CONSIGNE
Recopiez en entier, sans y changer quoi que ce soit, le texte sur le mariage de Rigaud avec Élisabeth de Gouy.

EXTRAIT À LIRE
»»
Autoportrait peignant son épouse, Élisabeth de Gouy (détail) - 1742

Collection particulière © Stéphan Perreau

 

Si, dès le 17 mai 1703, Rigaud avait tenté un premier mariage avec Catherine de Chastillon, fille d'un procureur, cette union sera finalement annulée quelques jours plus tard sans que l'on en connaisse la raison (les deux promis restant en bons termes). Il attendit donc le 19 mai 1710 pour épouser Élisabeth de Gouy devant le notaire Cosson (acte manquant des liasses). Elisabeth, auparavant veuve d'un huissier du Grand Conseil, Jean Le Juge, avait déjà une fille que Rigaud adopta. Le Juge, qui se trouvait à Dieppe en 1701, dans l'hostellerie de la rue de la Barre, « à l'enseigne du roi d'Angleterre », y rédigea une procuration afin que son épouse puisse s'obliger envers Rigaud d'une dette estimée à plus de... 10000 livres ! Il mourut peu avant 1706 et l'on comprend que la jeune femme ait été mariée avec ce « panier percé » sous le régime de la séparation des biens...
««
DONNÉES FOURNIES
»»
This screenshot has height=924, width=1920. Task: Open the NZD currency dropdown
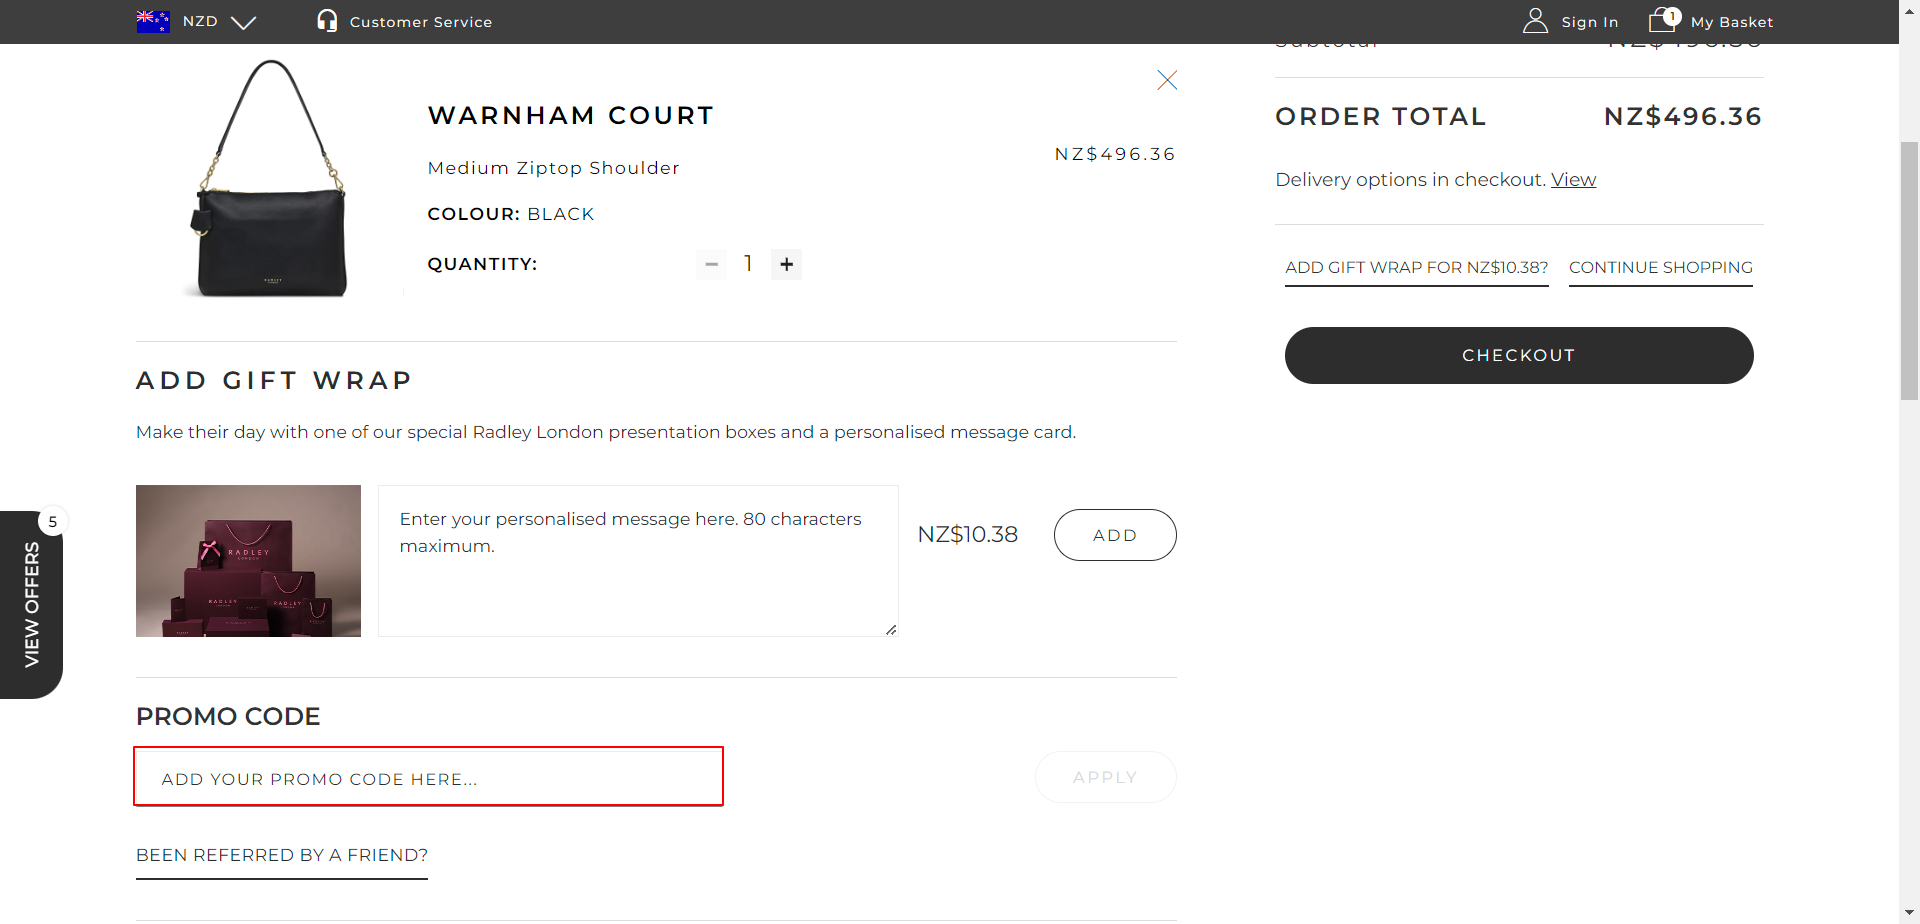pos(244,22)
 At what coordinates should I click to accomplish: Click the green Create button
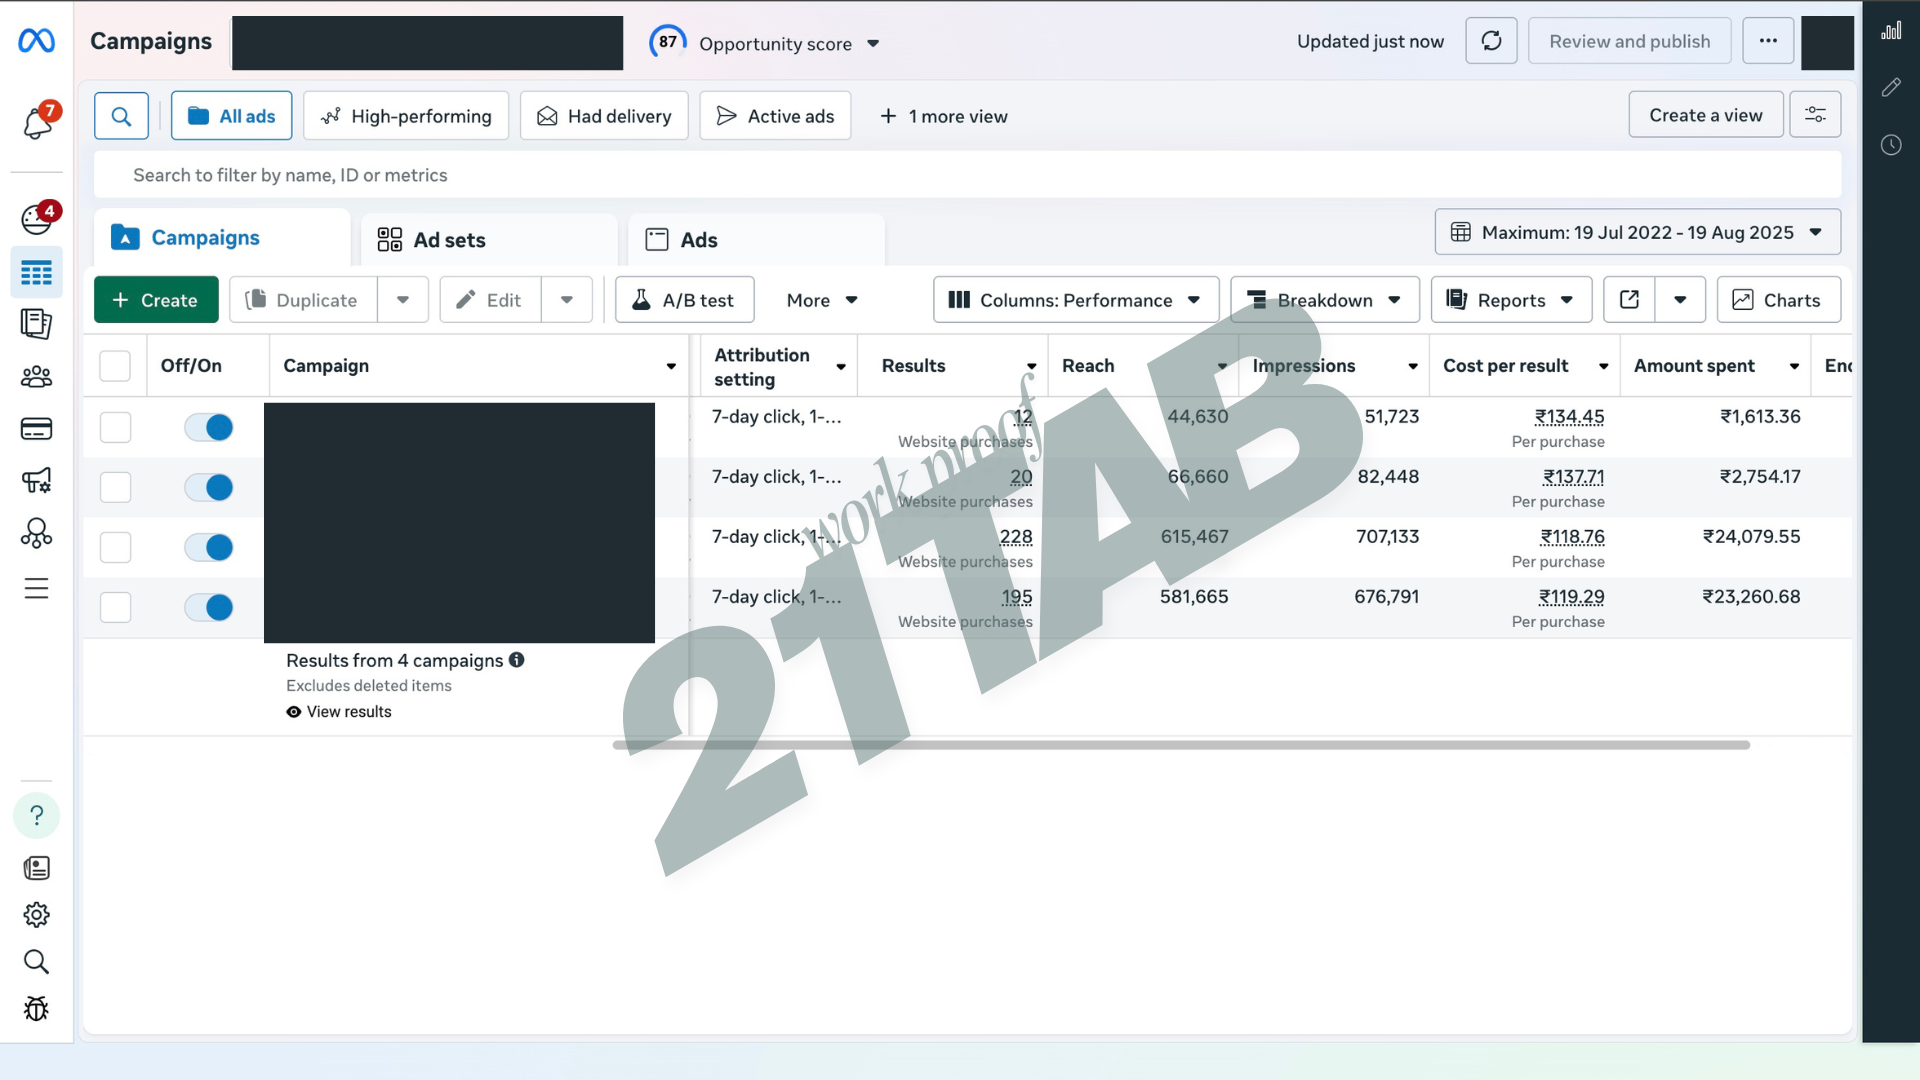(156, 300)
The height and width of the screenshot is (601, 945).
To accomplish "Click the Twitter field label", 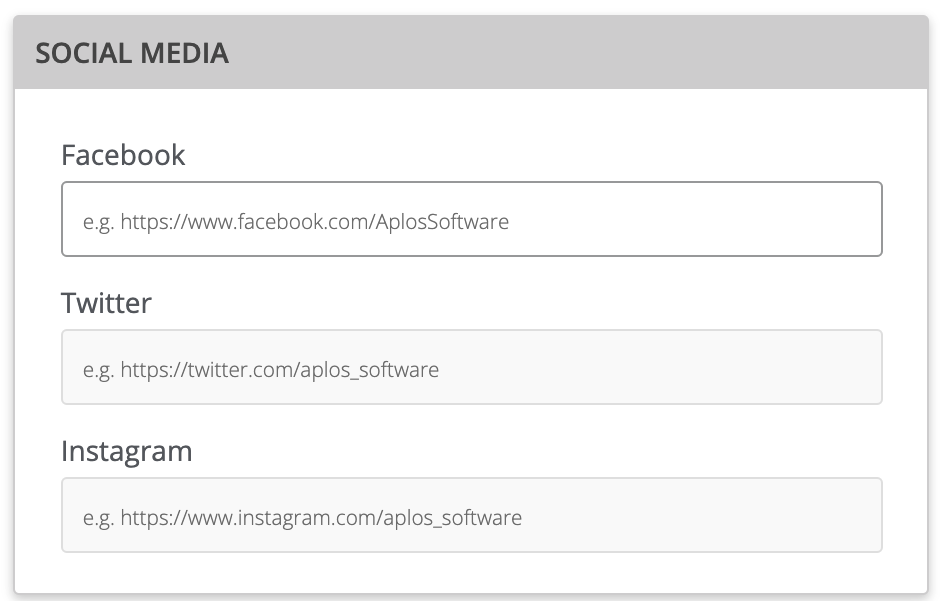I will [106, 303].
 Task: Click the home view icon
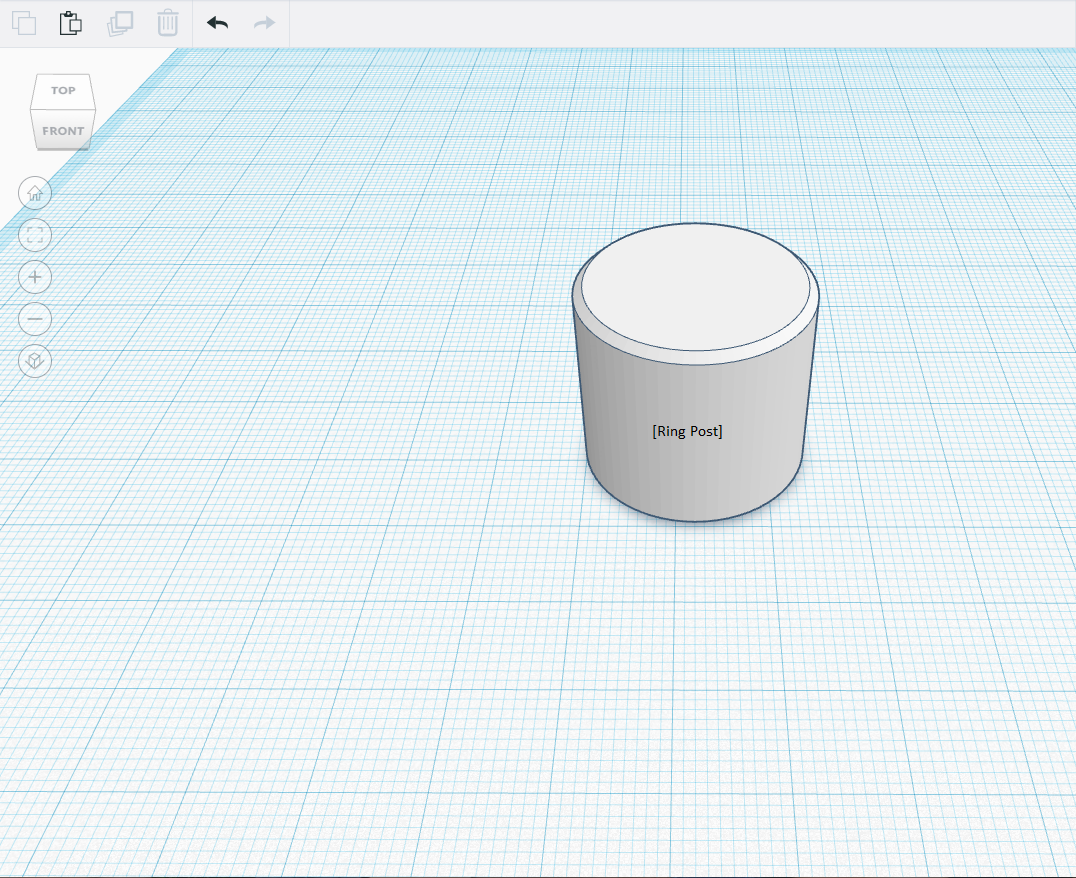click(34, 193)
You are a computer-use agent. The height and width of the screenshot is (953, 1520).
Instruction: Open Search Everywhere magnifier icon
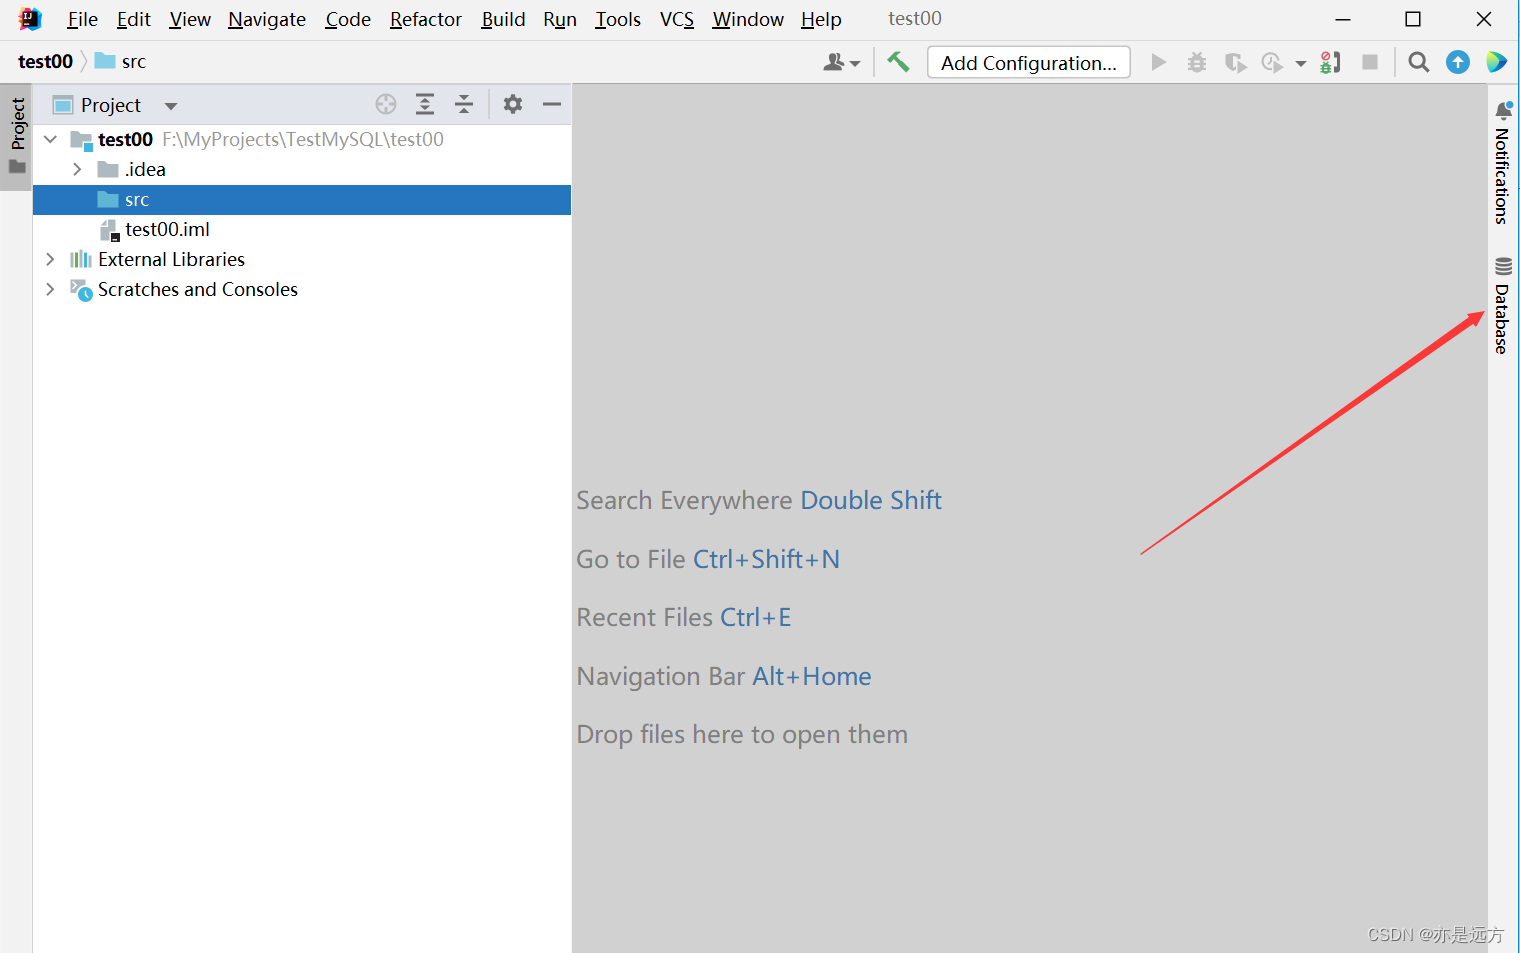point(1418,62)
««
SOLUTION
Autoportrait peignant son épouse, Élisabeth de Gouy (détail) - 1742

Collection particulière © Stéphan Perreau

 

Si, dès le 17 mai 1703, Rigaud avait tenté un premier mariage avec Catherine de Chastillon, fille d'un procureur, cette union sera finalement annulée quelques jours plus tard sans que l'on en connaisse la raison (les deux promis restant en bons termes). Il attendit donc le 19 mai 1710 pour épouser Élisabeth de Gouy devant le notaire Cosson (acte manquant des liasses). Elisabeth, auparavant veuve d'un huissier du Grand Conseil, Jean Le Juge, avait déjà une fille que Rigaud adopta. Le Juge, qui se trouvait à Dieppe en 1701, dans l'hostellerie de la rue de la Barre, « à l'enseigne du roi d'Angleterre », y rédigea une procuration afin que son épouse puisse s'obliger envers Rigaud d'une dette estimée à plus de... 10000 livres ! Il mourut peu avant 1706 et l'on comprend que la jeune femme ait été mariée avec ce « panier percé » sous le régime de la séparation des biens...